Friday, January 26, 2007

Captive Audience / Dishonorable president


For a full hour yesterday, all the Israeli broadcast channels were the voluntary captives of the country's No. 1 citizen, who presented his defense arguments, a character statement in his own defense and a summation for a trial that has yet to begin. And he did this while engaging in an agitated, scathing and excoriating defamation of the vehicle that allowed him to bring his unusual performance to the nation.

Moshe Katsav was fighting for his life yesterday, as well as for his dignity and the trust he wants his family and friends to continue to place in him. He also used the opportunity to trample whatever remaining justification he may have had in continuing to remain in his post.

One can assume that there are people outside the media for whom Katsav's speech did strike a chord. His advisers, and perhaps Katsav himself, were aiming for the most populist effect, with the use of the term "the hostile media": a powerful institution with an elitist, destructive and arrogant agenda that exerts extortionist power over the police, prosecution and attorney general.
Katsav used the cameras of the journalists to speak directly to the "citizens of Israel" and portray himself over and over as a victim of an elitist, well-orchestrated plot.

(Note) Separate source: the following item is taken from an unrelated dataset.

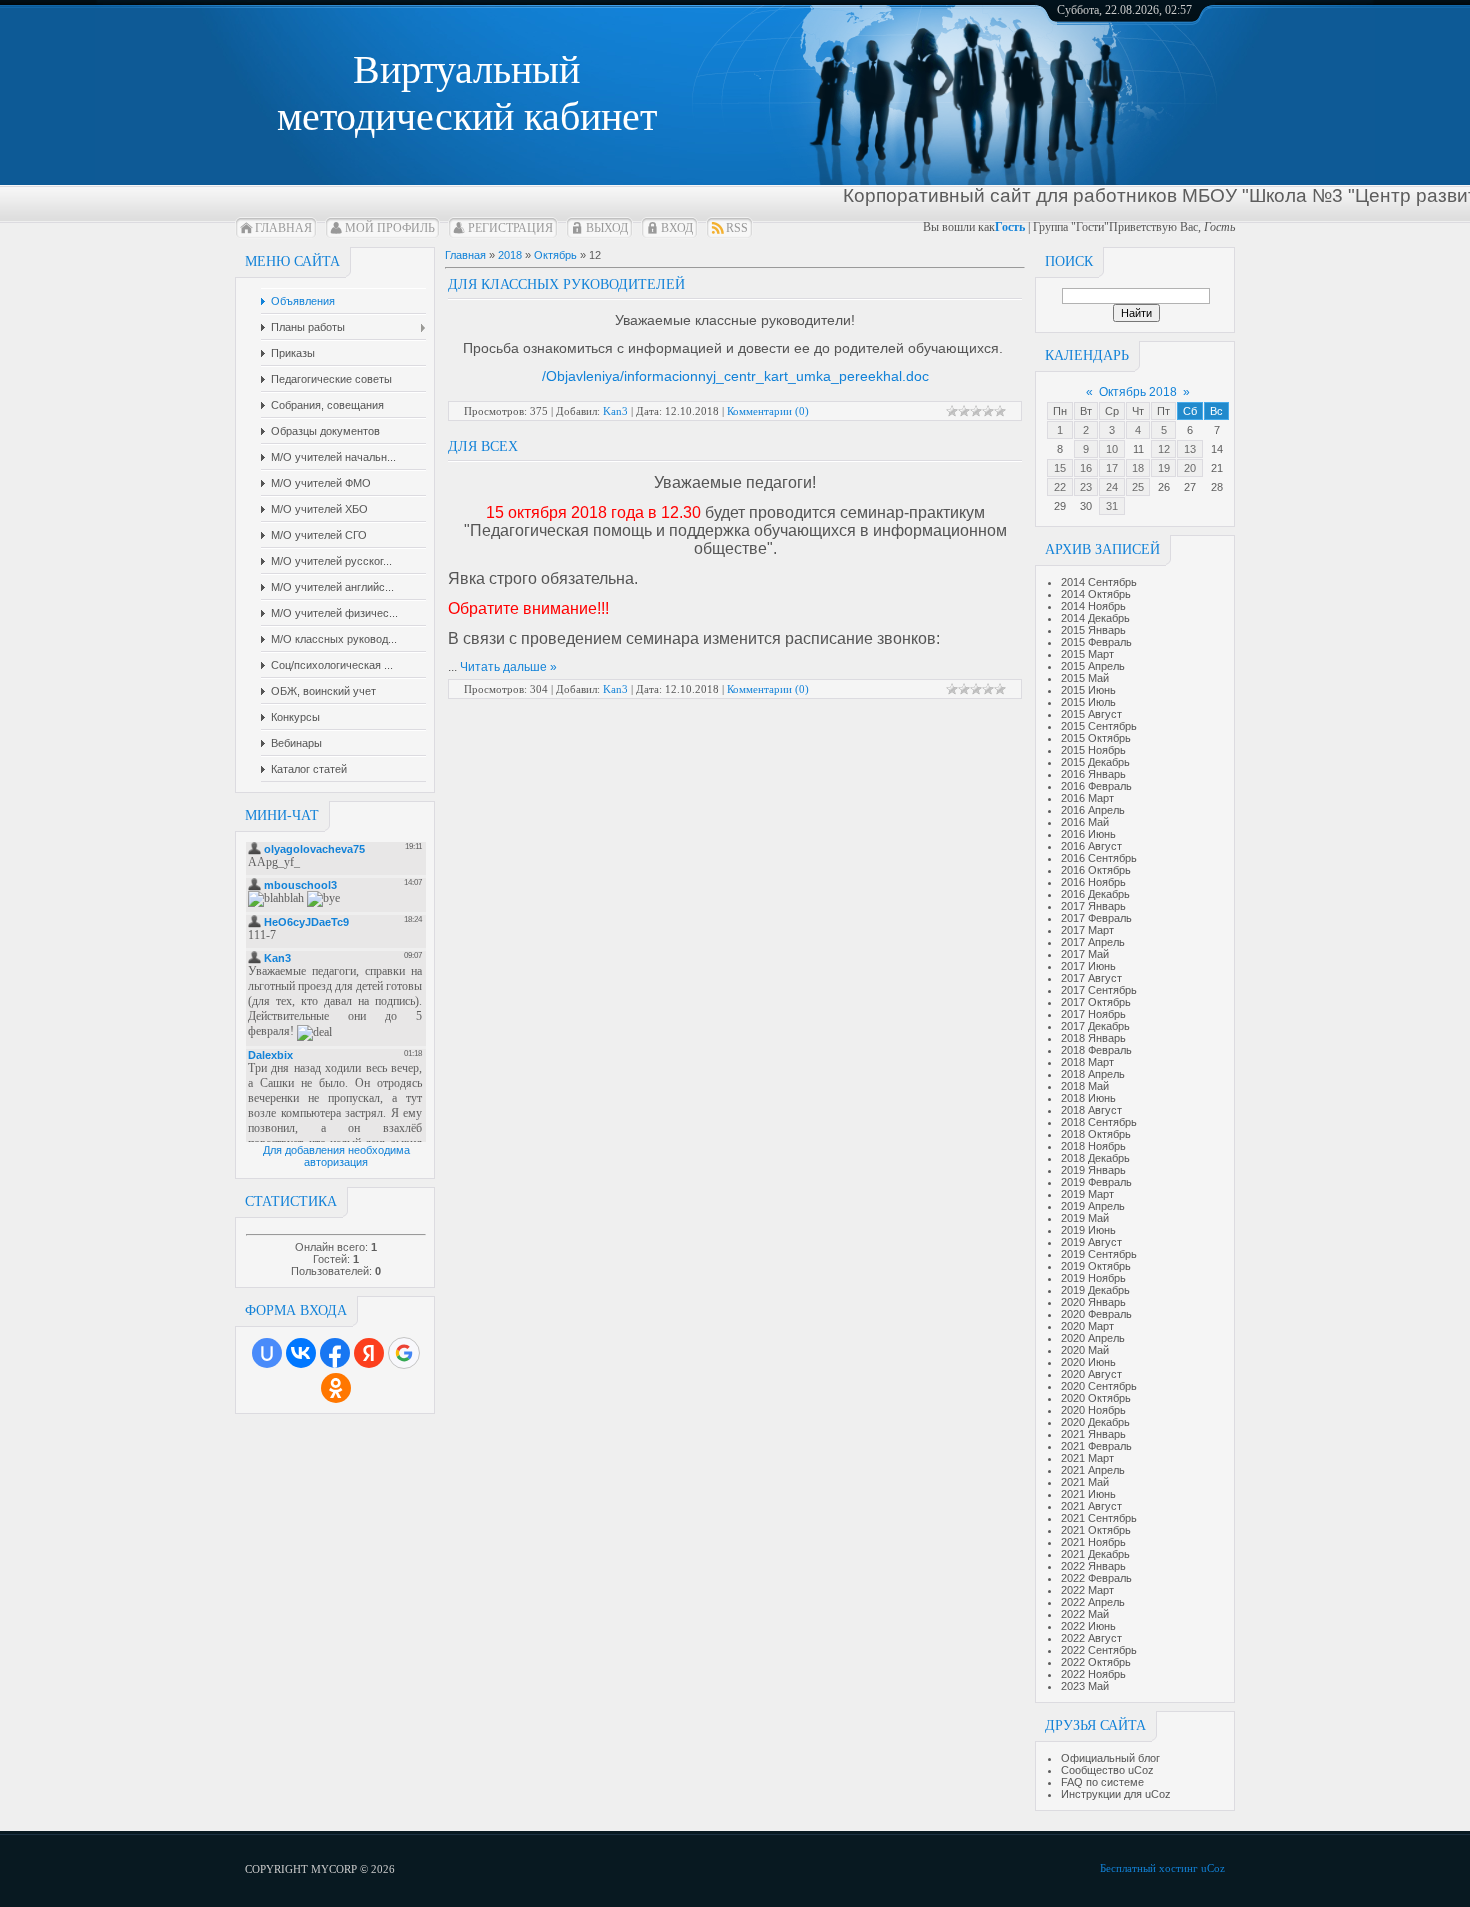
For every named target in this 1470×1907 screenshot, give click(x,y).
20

Katsav did not hesitate to present himself as both a simple citizen whose basic rights have been denied him and as the president and a key figure in the Jewish world. This dual discourse was accompanied by an additional split: Half the time he was full of threatening descriptions of the ties between the media and law-enforcement authorities, and half the time he was pleading.

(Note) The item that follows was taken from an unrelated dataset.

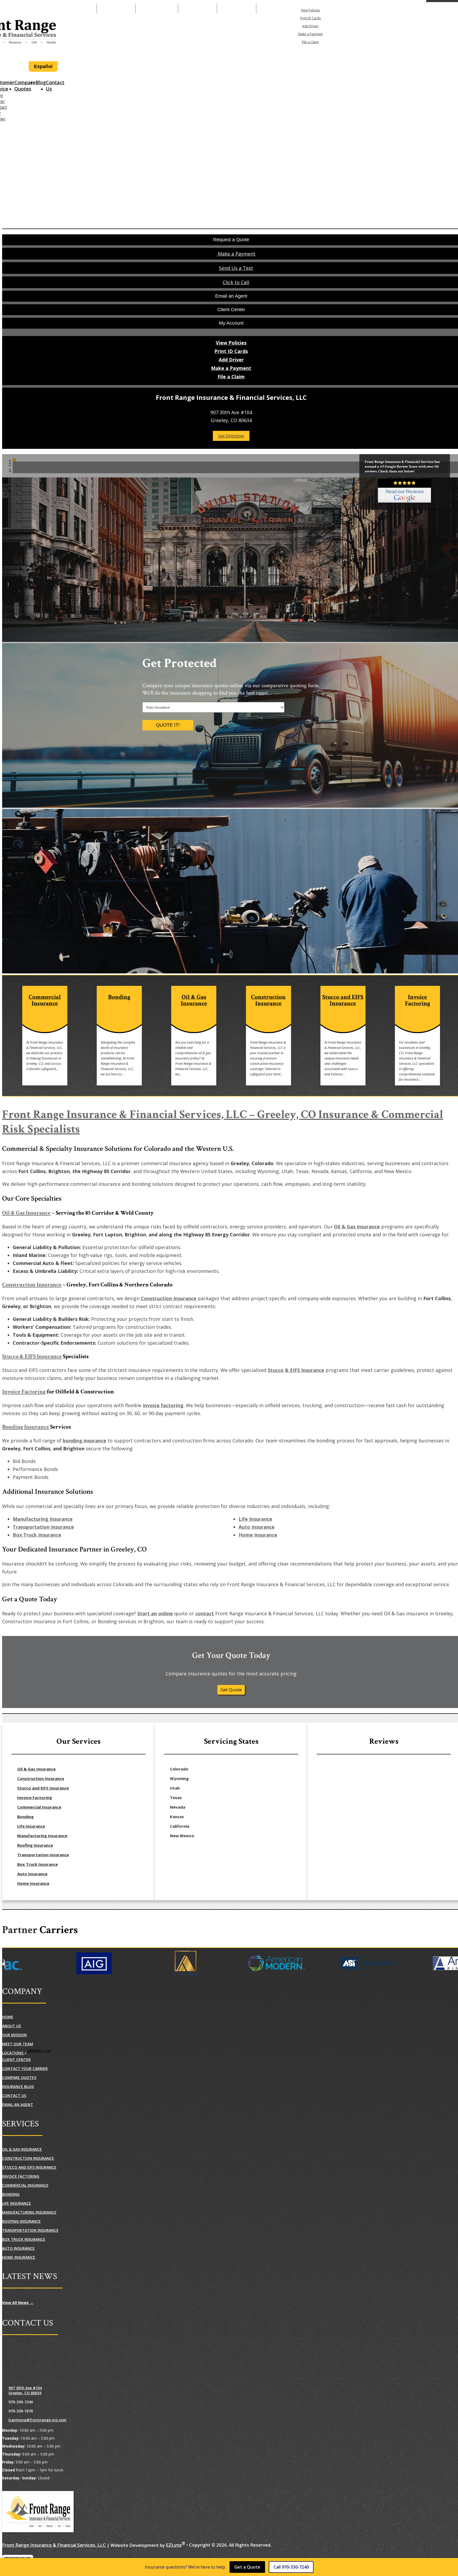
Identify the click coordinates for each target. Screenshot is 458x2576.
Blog (41, 82)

Katsav addressed the public as though cruel police investigators had tackled him one day as he was innocently walking in the street, dumped him and his friends in a room full of prosecutors and framed him. Katsav portrayed the women who testified against him as part of a witch hunt, who were taking revenge because they were fired.

Unfortunately, the latent message of Katsav's speech was that he is nothing but an innocent boy from the Kastina transit camp, whom no one wants to see in the President's Residence.

It wasn't the allegations of rape that were at the center of Katsav's heated tongue-lashing. It was the good versus the bad, the light-skinned versus the dark-skinned, the elite versus the undesirable others. Not since former Shas leader Aryeh Deri's "I am innocent" comments has there been such blatant manipulation by someone who reached the top and then, with the help of his lawyers and media consultants, depicted himself as a miserable victim of the arrogant elite, and in so doing terrorized the public.

The question isn't whether Katsav from Kiryat Malachi was wanted at the President's Residence in the upscale Jerusalem neighborhood of Rehavia, but whether he did what he is accused of doing. Either way, the honorable president proved yesterday exactly what he suspects people think about him: that he is not worthy of the exalted position.